(Beginning of DATASET RECORDS)
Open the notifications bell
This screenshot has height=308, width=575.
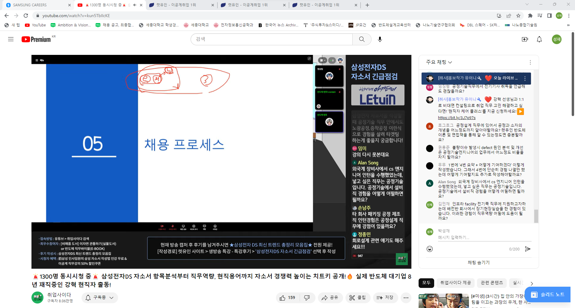coord(539,39)
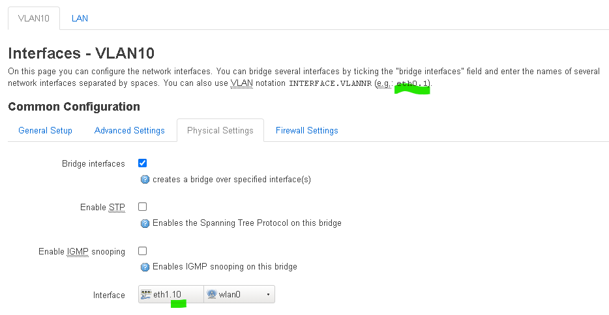Click the underlined IGMP abbreviation label
Image resolution: width=609 pixels, height=315 pixels.
click(78, 251)
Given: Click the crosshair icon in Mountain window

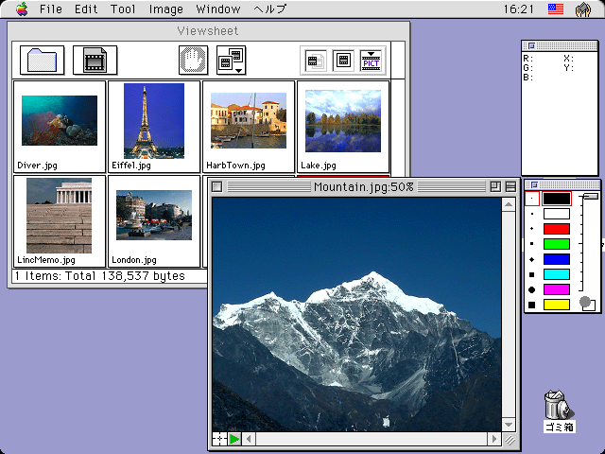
(End of DATASET RECORDS)
# [WHAT YOU NEED TO DO]
What you hand back should match the entries above exactly, except that no picture appears.

# [ANSWER BOX]
Open the notifications bell
This screenshot has height=308, width=575.
coord(539,39)
Click the underlined IGMP abbreviation label
Image resolution: width=609 pixels, height=315 pixels.
click(78, 251)
Given: Click the crosshair icon in Mountain window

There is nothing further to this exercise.